■ TASK TO COMPLETE ■
Can you recast the records below as a Markdown table with the columns Row and Line, skipping blank lines, beginning at the line that contains "Image resolution: width=1343" and stopping after the line that contains "coord(387,397)"?
-- START OF PROVIDED INFORMATION --
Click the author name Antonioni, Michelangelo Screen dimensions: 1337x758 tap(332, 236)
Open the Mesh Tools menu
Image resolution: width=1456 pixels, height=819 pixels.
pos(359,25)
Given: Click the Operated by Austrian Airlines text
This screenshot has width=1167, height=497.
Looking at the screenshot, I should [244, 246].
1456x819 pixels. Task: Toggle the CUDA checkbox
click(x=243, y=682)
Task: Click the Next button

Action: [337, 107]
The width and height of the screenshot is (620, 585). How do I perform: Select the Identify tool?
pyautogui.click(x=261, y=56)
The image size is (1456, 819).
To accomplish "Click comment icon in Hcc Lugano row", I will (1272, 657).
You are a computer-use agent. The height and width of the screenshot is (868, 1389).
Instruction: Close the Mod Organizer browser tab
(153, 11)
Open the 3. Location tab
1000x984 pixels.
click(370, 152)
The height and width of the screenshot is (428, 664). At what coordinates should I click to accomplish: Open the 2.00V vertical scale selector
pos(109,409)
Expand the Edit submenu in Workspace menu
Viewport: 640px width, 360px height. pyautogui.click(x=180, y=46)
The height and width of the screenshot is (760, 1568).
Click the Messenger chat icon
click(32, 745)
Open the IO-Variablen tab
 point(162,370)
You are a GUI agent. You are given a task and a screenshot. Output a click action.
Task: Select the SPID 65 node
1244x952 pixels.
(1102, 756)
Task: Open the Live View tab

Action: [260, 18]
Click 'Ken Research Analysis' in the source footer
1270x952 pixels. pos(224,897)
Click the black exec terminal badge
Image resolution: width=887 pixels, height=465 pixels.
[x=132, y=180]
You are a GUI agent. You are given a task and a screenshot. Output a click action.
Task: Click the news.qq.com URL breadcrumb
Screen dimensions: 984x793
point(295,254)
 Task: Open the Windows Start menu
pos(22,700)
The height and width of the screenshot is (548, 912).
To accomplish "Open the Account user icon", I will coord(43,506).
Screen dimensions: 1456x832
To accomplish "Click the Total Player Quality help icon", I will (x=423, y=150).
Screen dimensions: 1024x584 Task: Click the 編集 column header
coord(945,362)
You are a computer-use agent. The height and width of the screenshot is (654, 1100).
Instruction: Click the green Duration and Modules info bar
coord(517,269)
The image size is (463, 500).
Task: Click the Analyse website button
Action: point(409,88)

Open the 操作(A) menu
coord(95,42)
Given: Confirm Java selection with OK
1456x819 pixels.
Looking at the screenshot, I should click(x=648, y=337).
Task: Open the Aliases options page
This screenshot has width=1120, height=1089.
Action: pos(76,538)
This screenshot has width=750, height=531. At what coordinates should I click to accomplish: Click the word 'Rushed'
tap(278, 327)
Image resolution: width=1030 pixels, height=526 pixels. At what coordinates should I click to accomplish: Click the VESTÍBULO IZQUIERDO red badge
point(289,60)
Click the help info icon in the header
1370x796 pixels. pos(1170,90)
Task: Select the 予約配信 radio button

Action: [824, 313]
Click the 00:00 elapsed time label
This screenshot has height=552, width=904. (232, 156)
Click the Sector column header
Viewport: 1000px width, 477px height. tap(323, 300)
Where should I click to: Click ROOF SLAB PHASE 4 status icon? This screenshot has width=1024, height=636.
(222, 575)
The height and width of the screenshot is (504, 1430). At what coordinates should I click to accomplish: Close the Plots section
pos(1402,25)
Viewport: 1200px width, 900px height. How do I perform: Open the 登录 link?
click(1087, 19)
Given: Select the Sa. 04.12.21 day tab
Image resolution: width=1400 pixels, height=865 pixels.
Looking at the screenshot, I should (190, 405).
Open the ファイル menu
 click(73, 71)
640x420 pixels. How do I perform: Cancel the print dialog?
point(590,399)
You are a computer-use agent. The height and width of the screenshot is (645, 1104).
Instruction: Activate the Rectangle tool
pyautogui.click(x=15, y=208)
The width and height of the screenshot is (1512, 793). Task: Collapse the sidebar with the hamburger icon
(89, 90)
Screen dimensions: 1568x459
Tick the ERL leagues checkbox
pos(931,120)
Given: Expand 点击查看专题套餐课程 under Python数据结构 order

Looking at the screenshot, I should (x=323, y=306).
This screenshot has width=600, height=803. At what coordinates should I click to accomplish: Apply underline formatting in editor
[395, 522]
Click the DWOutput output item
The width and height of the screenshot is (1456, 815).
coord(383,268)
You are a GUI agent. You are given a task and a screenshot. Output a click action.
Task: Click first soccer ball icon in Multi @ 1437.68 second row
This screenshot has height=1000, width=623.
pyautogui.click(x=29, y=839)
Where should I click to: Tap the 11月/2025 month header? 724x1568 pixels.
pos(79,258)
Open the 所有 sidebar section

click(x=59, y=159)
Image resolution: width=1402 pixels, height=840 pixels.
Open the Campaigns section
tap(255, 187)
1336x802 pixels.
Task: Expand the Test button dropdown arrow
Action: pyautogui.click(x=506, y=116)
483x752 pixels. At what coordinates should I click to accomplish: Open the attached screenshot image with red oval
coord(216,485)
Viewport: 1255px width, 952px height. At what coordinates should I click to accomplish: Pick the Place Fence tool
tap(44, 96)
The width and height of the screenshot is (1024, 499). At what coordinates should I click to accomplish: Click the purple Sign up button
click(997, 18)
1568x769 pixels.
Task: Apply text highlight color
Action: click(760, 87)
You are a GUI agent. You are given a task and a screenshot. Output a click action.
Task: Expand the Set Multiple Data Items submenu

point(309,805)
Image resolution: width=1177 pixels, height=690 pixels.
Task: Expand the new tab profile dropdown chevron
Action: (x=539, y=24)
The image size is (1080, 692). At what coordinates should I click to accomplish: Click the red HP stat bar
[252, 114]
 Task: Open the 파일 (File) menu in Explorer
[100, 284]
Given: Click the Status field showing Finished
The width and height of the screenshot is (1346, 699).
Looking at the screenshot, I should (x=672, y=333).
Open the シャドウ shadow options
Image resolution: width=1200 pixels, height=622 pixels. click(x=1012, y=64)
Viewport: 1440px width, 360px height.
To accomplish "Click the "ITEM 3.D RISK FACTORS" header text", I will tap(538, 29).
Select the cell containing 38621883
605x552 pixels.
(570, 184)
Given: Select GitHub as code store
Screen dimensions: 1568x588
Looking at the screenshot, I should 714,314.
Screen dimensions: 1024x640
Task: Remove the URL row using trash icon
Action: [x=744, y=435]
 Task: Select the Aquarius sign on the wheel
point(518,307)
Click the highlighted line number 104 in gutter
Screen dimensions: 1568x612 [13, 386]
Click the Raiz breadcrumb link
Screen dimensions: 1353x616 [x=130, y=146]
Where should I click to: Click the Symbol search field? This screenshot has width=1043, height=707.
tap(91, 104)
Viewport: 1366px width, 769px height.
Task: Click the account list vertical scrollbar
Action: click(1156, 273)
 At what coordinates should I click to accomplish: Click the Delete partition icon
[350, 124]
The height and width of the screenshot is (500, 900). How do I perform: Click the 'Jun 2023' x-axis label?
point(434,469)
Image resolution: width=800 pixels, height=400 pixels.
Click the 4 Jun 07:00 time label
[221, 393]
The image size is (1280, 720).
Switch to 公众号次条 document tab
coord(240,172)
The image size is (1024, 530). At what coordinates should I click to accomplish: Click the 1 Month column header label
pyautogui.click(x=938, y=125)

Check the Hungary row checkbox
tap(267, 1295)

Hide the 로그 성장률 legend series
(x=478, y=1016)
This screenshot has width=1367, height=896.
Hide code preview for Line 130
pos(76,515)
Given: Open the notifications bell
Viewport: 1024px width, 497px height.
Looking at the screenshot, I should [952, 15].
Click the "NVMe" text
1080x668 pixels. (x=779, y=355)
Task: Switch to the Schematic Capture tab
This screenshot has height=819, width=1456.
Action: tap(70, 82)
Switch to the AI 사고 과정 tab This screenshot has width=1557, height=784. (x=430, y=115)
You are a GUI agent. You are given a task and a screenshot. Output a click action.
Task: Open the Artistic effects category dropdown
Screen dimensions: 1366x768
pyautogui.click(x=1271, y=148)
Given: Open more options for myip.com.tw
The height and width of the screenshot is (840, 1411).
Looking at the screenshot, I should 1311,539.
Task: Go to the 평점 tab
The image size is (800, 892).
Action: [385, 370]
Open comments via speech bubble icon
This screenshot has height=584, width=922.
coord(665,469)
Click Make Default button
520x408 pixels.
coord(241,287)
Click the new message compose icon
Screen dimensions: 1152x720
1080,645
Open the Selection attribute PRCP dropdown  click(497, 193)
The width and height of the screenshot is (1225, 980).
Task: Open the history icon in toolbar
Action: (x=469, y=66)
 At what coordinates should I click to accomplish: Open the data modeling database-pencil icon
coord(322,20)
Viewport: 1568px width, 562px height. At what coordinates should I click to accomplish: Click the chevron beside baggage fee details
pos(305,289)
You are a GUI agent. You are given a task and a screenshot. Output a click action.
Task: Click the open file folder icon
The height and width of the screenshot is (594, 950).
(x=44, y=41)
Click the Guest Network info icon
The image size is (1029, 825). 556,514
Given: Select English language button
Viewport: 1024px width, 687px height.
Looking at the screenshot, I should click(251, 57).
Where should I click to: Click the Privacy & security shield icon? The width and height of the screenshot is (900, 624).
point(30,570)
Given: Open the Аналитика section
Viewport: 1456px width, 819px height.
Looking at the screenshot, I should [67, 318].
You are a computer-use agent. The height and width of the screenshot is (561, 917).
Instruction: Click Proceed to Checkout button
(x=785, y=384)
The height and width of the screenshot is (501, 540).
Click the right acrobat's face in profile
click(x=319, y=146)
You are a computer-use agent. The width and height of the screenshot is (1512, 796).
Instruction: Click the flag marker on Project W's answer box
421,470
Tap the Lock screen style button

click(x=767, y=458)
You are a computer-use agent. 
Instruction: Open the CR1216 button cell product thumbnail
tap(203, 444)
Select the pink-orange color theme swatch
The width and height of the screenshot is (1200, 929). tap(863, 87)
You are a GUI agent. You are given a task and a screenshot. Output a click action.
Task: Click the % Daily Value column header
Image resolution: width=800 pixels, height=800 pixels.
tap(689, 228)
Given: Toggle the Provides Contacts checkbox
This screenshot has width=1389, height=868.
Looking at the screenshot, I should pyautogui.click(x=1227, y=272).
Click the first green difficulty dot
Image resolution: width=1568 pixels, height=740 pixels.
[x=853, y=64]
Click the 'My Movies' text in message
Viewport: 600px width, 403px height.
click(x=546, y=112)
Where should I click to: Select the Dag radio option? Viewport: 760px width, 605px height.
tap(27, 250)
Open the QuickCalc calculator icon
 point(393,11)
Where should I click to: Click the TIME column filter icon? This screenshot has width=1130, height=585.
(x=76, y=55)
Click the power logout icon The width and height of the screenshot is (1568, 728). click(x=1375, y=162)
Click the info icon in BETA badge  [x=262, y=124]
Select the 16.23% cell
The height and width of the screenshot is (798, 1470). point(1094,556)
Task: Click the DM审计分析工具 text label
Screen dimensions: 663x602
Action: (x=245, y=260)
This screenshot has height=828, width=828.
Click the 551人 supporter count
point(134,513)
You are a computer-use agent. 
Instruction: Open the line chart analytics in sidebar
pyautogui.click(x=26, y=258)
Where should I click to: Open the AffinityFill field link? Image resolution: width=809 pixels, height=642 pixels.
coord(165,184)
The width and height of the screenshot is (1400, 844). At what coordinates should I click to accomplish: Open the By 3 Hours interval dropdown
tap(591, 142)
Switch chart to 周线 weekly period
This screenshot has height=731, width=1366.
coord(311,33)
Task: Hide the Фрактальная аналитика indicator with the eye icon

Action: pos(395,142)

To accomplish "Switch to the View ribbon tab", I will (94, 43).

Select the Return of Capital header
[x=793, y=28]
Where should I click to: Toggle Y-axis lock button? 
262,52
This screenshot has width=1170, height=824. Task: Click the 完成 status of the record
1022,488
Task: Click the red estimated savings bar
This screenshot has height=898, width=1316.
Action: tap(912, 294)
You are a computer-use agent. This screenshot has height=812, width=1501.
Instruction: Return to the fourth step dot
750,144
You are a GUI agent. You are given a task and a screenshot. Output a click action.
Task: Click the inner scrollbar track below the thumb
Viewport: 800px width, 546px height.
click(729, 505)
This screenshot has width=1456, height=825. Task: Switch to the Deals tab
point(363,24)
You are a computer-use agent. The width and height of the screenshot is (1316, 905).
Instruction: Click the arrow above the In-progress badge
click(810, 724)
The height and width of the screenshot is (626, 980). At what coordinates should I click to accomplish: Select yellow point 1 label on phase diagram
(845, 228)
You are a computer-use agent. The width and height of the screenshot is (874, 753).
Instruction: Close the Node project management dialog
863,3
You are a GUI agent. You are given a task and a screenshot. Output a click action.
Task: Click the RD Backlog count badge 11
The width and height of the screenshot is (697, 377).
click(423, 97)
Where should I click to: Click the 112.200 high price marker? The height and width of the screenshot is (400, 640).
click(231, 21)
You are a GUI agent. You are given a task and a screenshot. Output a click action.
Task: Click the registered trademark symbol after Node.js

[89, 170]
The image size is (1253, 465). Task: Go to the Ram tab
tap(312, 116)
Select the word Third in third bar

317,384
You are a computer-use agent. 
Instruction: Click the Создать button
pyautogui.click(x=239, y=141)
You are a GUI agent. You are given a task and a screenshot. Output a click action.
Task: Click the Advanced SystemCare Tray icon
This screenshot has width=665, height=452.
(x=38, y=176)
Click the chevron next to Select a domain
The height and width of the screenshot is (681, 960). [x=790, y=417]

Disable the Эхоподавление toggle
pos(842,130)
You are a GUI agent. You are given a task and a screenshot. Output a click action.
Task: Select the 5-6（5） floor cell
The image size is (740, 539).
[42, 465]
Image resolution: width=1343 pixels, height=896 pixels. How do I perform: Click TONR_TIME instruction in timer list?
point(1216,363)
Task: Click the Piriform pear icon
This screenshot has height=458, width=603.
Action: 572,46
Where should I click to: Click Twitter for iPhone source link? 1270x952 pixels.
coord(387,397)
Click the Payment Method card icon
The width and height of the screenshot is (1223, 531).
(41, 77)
-- END OF PROVIDED INFORMATION --
■ SOLUTION TO THIS EXERCISE ■
| Row | Line |
|---|---|
| 1 | Image resolution: width=1343 pixels, height=896 pixels. How do I perform: Click TONR_TIME instruction in timer list? |
| 2 | point(1216,363) |
| 3 | Task: Click the Piriform pear icon |
| 4 | This screenshot has height=458, width=603. |
| 5 | Action: 572,46 |
| 6 | Where should I click to: Click Twitter for iPhone source link? 1270x952 pixels. |
| 7 | coord(387,397) |